## Provided data
⟨

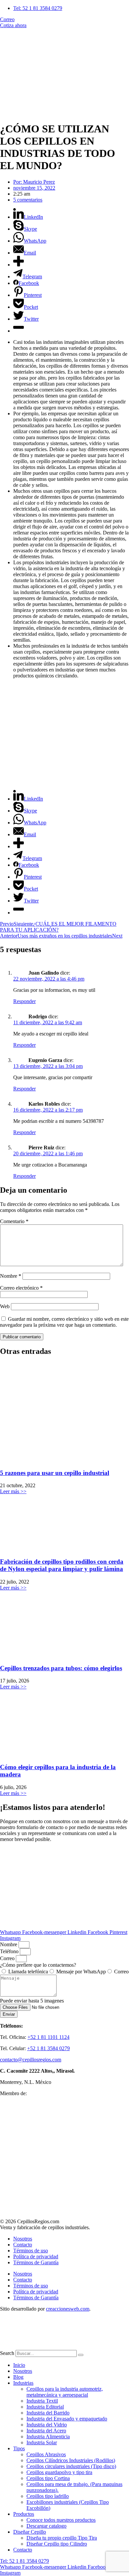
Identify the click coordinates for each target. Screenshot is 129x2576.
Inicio (19, 2365)
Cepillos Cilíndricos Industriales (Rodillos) (70, 2460)
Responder (24, 1001)
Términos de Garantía (36, 2262)
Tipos (19, 2448)
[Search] (80, 2355)
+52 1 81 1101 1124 (48, 2037)
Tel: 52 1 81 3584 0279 (24, 2561)
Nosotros (22, 2238)
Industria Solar (41, 2442)
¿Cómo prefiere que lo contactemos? (38, 1965)
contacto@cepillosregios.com (30, 2059)
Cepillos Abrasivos (46, 2454)
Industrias (23, 2383)
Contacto (22, 2244)
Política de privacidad (35, 2256)
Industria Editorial (45, 2407)
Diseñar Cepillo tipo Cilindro (56, 2544)
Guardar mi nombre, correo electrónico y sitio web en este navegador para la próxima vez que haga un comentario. (64, 1322)
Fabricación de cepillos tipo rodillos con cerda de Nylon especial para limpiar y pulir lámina (61, 1565)
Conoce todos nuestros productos (61, 2520)
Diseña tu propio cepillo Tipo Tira (61, 2538)
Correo (8, 1958)
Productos (23, 2514)
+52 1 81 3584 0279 (48, 2048)
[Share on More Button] (18, 264)
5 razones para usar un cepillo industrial (54, 1472)
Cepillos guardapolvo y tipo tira (59, 2472)
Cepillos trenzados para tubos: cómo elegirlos (61, 1668)
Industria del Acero (46, 2430)
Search (7, 2353)
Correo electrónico (21, 1288)
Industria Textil (42, 2401)
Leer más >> (13, 1491)
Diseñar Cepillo (29, 2532)
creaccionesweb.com (67, 2309)
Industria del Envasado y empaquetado (66, 2418)
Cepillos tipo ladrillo (47, 2496)
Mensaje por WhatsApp (81, 1971)
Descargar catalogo (46, 2526)
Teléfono (10, 1951)
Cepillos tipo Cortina (48, 2478)
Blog (18, 2377)
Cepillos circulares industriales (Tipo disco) (71, 2466)
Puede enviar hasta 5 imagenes (32, 2000)
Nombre (10, 1276)
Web (5, 1306)
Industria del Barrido (47, 2412)
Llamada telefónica (28, 1971)
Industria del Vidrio (46, 2424)
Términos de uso (30, 2250)
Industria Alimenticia (48, 2436)
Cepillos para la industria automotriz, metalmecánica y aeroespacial (64, 2392)
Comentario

⟩

## Work required
An answer is complete only when it holds every line above containing the string "Diseñar".

## Response below
Diseñar Cepillo tipo Cilindro (56, 2544)
Diseñar Cepillo (29, 2532)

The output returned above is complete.